Job Purpose
The Data Curation Developer focuses on curating data to produce high-quality data assets for R&D analysis. This role involves ensuring datasets meet analysis-ready and privacy requirements, integrating diverse datasets, and collaborating with various teams to support GSK's Disease Area Strategies and other key R&D priority areas
Desired Skills And Experience
- with strong R skills (strongly aligned to the GSK Data science software developer role)
- Proven ability to handle and process large datasets efficiently, ensuring data privacy.
- Proficiency in handling structured, semi-structured, and unstructured data while ensuring data privacy.
- Understanding of data governance principles and practices with a focus on data privacy.
- Experience in complex batch processing, Azure Data Factory, Databricks, Airflow, Delta Lake, PySpark, Pandas, and other Python dataframe libraries.
- Proven ability to collaborate with cross-functional teams.
- Strong communication skills to present curated data.
- Expertise to translate business needs into technical data requirements and processes.
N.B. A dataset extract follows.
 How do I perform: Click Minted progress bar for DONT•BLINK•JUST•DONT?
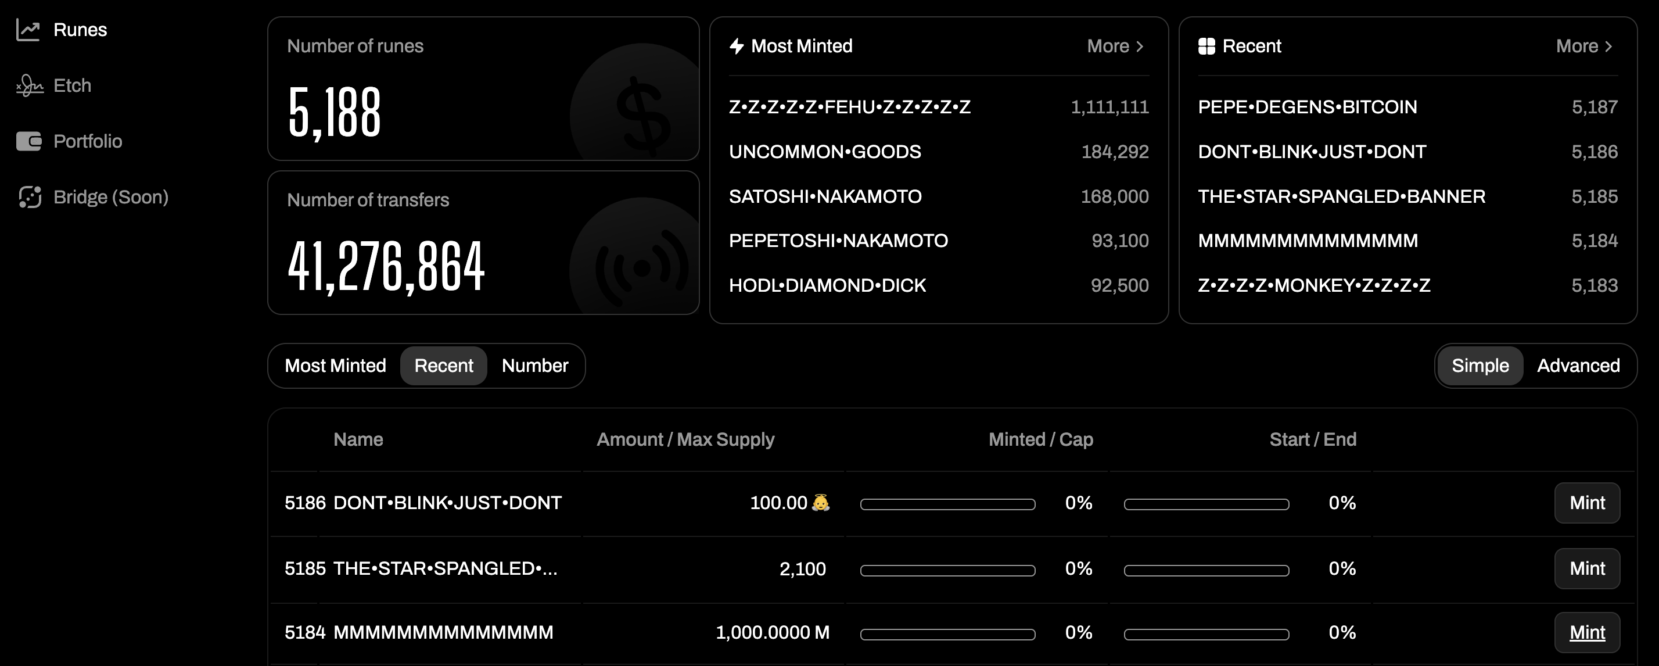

- Proven ability to quantify and provide insights to business impact and value creation from data curation activities.
Key Responsibilities
- Ensure all datasets meet analysis-ready and privacy requirements by performing necessary data curation activities (e.g., pre-process, contextualize, and/or anonymize).
- Process datasets to meet conditions mentioned in approved data re-use requests (e.g., remove subjects from countries that do not allow re-use).
- Write clean, readable code and ensure deliverables are appropriately quality controlled and documented.
- Integrate diverse datasets (e.g., clinical trials, real-world data, omics) into a unified format for consistent analysis.
- Provide coaching and peer review to ensure the team's work reflects industry best practices for data curation activities, including data privacy and anonymization standards.
- Lead the development of business requirements for data curation through collaboration with R&D business and data platform teams.
- Maintain strong connections with analytical groups and R&D Data Platform teams to ensure seamless data integration and usage
- Education: Bachelor's degree or equivalent